*TASKS TO PERFORM*.
(1) According to the text on the House of Württemberg, who founded the dynasty?
(2) Please list every title that the text on the House of Württemberg gives for the dynasty.
(3) Pick up the text on the House of Württemberg after its last sentence and carry its history forward.

*TEXT PROVIDED*.
- Coat of arms adopted by King William I of Württemberg in 1817
- Country: Württemberg
- Founded: 1081; 945 years ago
- Founder: Conrad I, Count of Württemberg
- Current head: Wilhelm, Duke of Württemberg
- Final ruler: William II of Württemberg
- Titles: Count of Württemberg Duke of Württemberg Elector of Württemberg King of Württemberg King of Lithuania Count of Montbéliard
- Deposition: 1918; 108 years ago
- Cadet branches: Teck (extinct) Urach

= House of Württemberg =

German royal family and dynasty

The House of Württemberg is an ancient German dynasty and former royal family of the Kingdom of Württemberg.

==History==
===County===

The House probably originated in the vicinity of the Salian dynasty. Around 1080 the ancestors of modern Württemberg, which was then called "Wirtemberg", settled in the Stuttgart area. Conrad of Württemberg became heir to the House of Beutelsbach and built the Wirtemberg Castle. Around 1089, he was made Count. Their domains, initially only the immediate surroundings of the castle included, increased steadily, mainly through acquisitions such as those from impoverished homes of Tübingen.

*PROVIDED DATA*.

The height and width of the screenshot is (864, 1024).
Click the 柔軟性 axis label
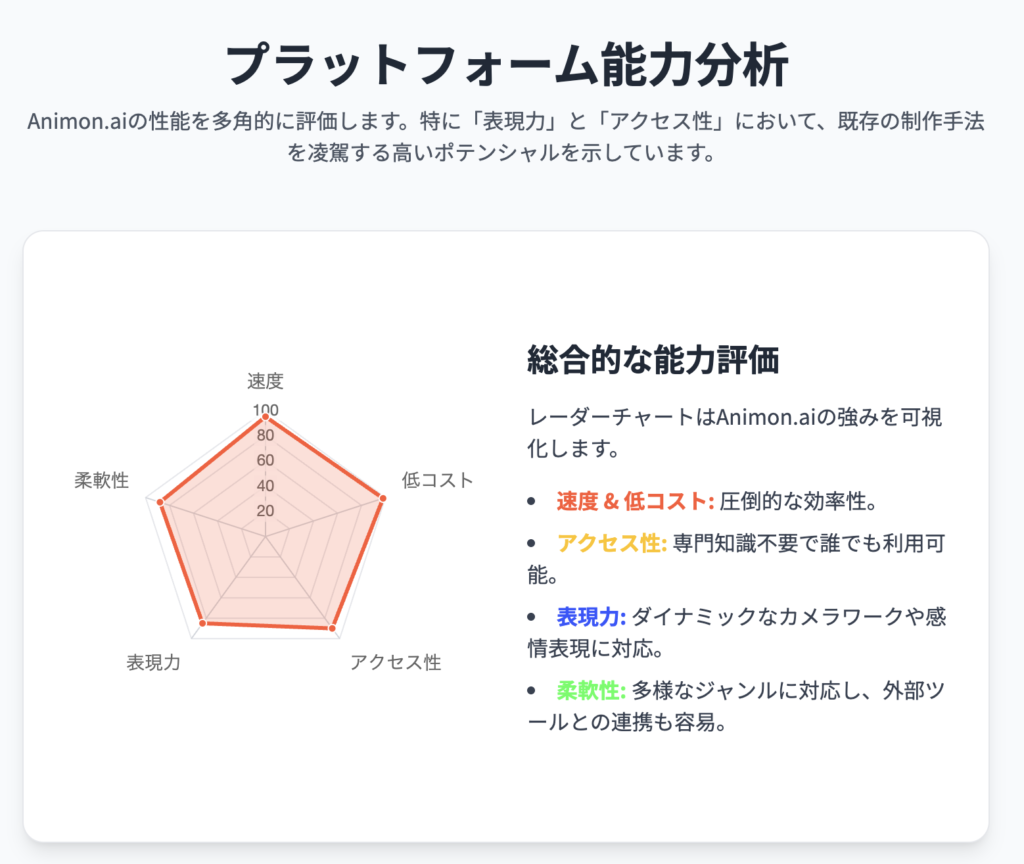click(x=102, y=480)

*RESPONSES IN ORDER*.
(1) Conrad I, Count of Württemberg

(2) Count of Württemberg, Duke of Württemberg, Elector of Württemberg, King of Württemberg, King of Lithuania, Count of Montbéliard

(3)
===Duchy===

At the Diet of Worms in 1495, Count Eberhard V was raised to Duke (Herzog) by the German King, later Holy Roman Emperor, Maximilian I. During 1534 to 1537 Duke Ulrich introduced the Protestant Reformation, and the country became Protestant. Duke Ulrich became head of the local Protestant Church.

In the 18th Century, the Protestant male line became extinct, the head of the house was succeeded by Duke Charles Alexander, a Roman Catholic. Despite having a Catholic royal family, Protestantism survived as the established church, run by a church council composed by members of the nobility of Württemberg. From 1797, with the accession of Duke Frederick II, the royal family was again Protestant.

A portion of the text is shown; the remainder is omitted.